まずは、財政や人材の手薄さであり、さらなる後押しは喫緊の課題だ。もう一つは、医療支援や食糧支援といった事業の実施を得意とするNGOが多い一方、アドボカシー(政策提言)に関わるNGOが少ない点だ。米国などではこうしたNGOが多く、政府や国連の政策決定にも関与している。日本のNGOも政府とパートナーシップを結びながら、草の根から生まれた知見に基づく的確なアドバイスをしていくことが、国際貢献のさらなる進化につながる。
――NGO強化へ求められることは何か。
谷合 NGOの強みは、政府とは異なったきめ細かな取り組みができる点だ。実際、国家間の関係が硬直して政府が相手国を直接支援できない局面でも、人道支援のニーズに対してNGOであれば入っていけるケースは多い。政府がNGOの存在を上手に生かすことが大事だ。
ただ、人道支援のニーズがある地域は安全に懸念があることが少なくないが、日本は他国に比べて安全基準が非常にセンシティブ(繊細)で、私自身もよく「退避せよ」と言われて困った経験がある。安全には十分配慮しつつも、政府はNGOの危機管理、安全管理の向上をサポートしながらNGOが活躍できるようもう少し信頼していく姿勢が必要ではないか。
――公明党はNGOとどのような関係を築いてきたか。
谷合 近年、党内に持続可能な開発目標(SDGs)推進本部や核廃絶推進委員会、地球温暖化対策推進本部といった国連が取り組む課題に対応する組織を設置。NGOの皆さんと共に会合を開き政府への提言や世論の喚起に努めてきた。

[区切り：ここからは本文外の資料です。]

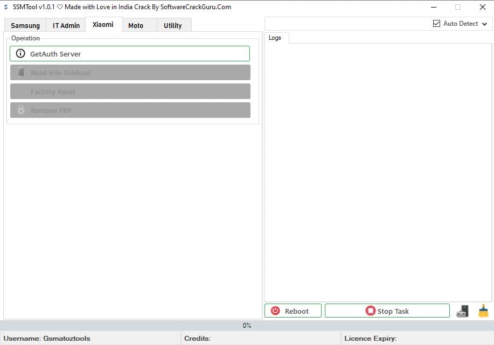Open the Utility tab
Viewport: 494px width, 345px height.
pos(173,25)
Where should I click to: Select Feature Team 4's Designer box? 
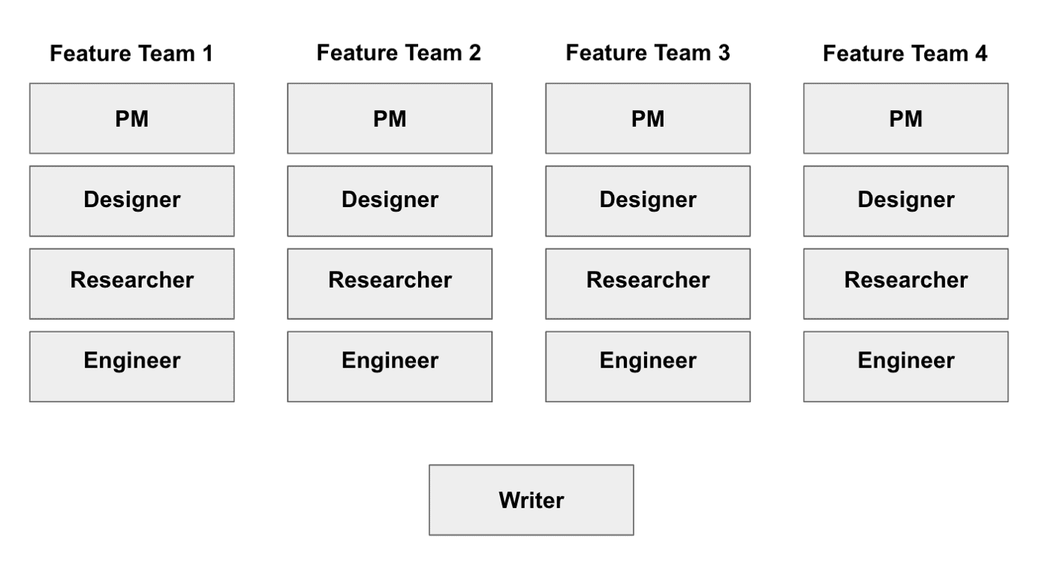[x=905, y=200]
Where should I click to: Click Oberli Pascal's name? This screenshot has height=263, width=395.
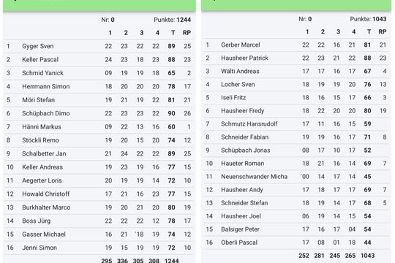pos(239,243)
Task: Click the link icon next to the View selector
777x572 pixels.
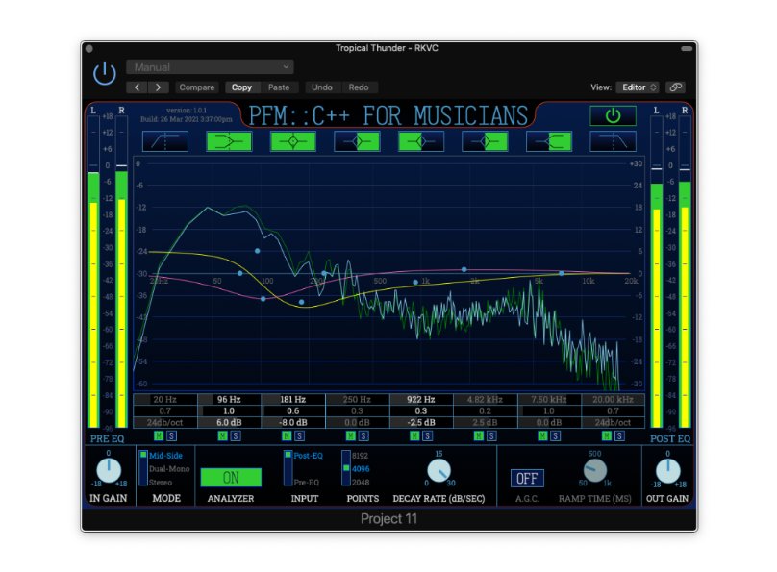Action: [x=676, y=87]
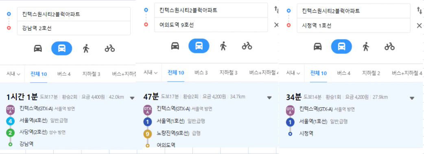The image size is (424, 154).
Task: Switch to 지하철 3 tab in 여의도역 panel
Action: (x=228, y=73)
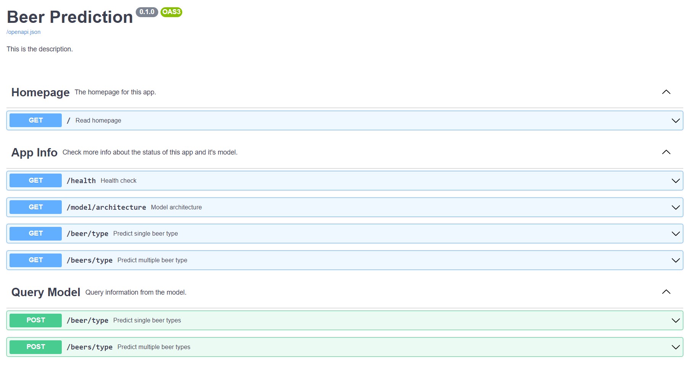Click the chevron on POST /beers/type row
The height and width of the screenshot is (370, 689).
coord(675,347)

例えば今年7月、SDGsの2030年目標に対する進捗を国連に示す報告書を政府が策定する際、従来の政府による自己採点方式からNGOの意見を反映させる方式へと変更して、より現場の声に基づいた評価を行うよう国会質問などで提案し、実現を後押しした。
今後も公明党は、NGOの力が最大限に発揮できるよう取り組みを強化していく。